Endless provisioning loop of new node

infestonn commented 2 years ago

Version

Karpenter: v0.8.2

Kubernetes: v1.21.5

Context

We are using calico CNI + istio in our clusters. istio-validation is an init container injected in all our pods. When a pod is assigned to a node the first run of istio-validation always fails with the error Init:ContainerStatusUnknown(because init container starts executing before istio-cni-node-xxx is ready) this in turn causes a pod to be rescheduled on another node. I understand that failed init container is our bad, but there might be any other circumstances which causes pod to fail at init stage.

Actual Behavior

karpenter starts provisioning a node with the same capacity to assign this pod to it, despite there's a lot of empty(with available capacity) nodes provisioned a few minutes ago - ttlSecondsAfterEmpty: 360

Expected Behavior

Karpenter does not start provisioning a new node and assign recreated pod to it, but let default scheduler move this pod onto other nodes with available capacity OR lets restart/recreation of a pod on the same node.
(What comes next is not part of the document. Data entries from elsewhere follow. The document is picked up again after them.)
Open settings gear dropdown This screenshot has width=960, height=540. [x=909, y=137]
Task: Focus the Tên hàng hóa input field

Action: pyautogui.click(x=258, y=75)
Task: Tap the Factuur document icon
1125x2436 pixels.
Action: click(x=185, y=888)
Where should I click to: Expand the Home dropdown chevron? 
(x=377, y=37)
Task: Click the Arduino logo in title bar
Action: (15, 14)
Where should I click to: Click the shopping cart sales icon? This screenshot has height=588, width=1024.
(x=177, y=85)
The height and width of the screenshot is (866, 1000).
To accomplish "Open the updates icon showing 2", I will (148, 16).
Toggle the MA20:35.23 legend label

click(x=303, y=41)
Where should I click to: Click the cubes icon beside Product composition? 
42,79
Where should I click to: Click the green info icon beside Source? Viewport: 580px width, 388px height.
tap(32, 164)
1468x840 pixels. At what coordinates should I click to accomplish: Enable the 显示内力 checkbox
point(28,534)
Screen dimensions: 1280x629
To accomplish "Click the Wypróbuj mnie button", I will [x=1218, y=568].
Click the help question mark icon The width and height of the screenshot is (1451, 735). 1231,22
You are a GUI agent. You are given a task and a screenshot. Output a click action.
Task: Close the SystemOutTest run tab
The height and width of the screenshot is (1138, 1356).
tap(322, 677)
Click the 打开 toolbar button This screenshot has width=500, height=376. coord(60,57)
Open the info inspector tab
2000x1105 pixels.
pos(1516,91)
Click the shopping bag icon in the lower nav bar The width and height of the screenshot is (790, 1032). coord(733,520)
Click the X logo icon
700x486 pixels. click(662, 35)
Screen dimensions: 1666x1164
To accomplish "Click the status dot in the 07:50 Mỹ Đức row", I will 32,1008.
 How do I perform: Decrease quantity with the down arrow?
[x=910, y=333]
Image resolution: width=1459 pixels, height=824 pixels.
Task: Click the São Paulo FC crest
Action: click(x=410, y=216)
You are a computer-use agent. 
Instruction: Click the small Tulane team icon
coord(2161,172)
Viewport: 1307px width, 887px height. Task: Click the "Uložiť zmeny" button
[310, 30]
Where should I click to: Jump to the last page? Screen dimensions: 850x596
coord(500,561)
Steps to Reproduce the Problem

~~Any deployment/sts with init container which completes with exit code > 0~~

Resource Specs and Logs

No noticeable messages found in the logs


apiVersion: karpenter.sh/v1alpha5
kind: Provisioner
metadata:
  annotations:
    helm.sh/hook: post-install,post-upgrade
    helm.sh/resource-policy: keep
  generation: 1
  name: default
spec:
  labels:
    k8s.example.com/cluster: xyz-eks
    k8s.example.com/environment: production
  provider:
    launchTemplate: xyz-eks-karpenter20220401093308003100000003
    subnetSelector:
      Name: us-west-1-prod-vpc-subnet-k8s-us-west-1*
    tags:
      Environment: production
      Name: xyz-eks-default-karpenter-provider
      Team: DevOps
  requirements:
  - key: node.kubernetes.io/instance-type
    operator: NotIn
    values:
    - t3.nano
    - t3.xlarge
    - t3.2xlarge
    - t3.medium
    - t3.micro
    - t3.small
    - t3.large
    - t3a.nano
    - t3a.xlarge
    - t3a.2xlarge
    - t3a.medium
    - t3a.micro
    - t3a.small
    - t3a.large
  - key: karpenter.sh/capacity-type
    operator: In
    values:
    - spot
  - key: topology.kubernetes.io/zone
    operator: In
    values:
    - us-west-1b
    - us-west-1c
  - key: kubernetes.io/arch
    operator: In
    values:
    - amd64
  ttlSecondsAfterEmpty: 360
  ttlSecondsUntilExpired: 1209600

tzneal commented 2 years ago

@infestonn I believe you are running into the same root cause as #628 . Are there taints on the nodes that come up that prevent kube-scheduler from binding the pods which cause Karpenter to provision new capacity?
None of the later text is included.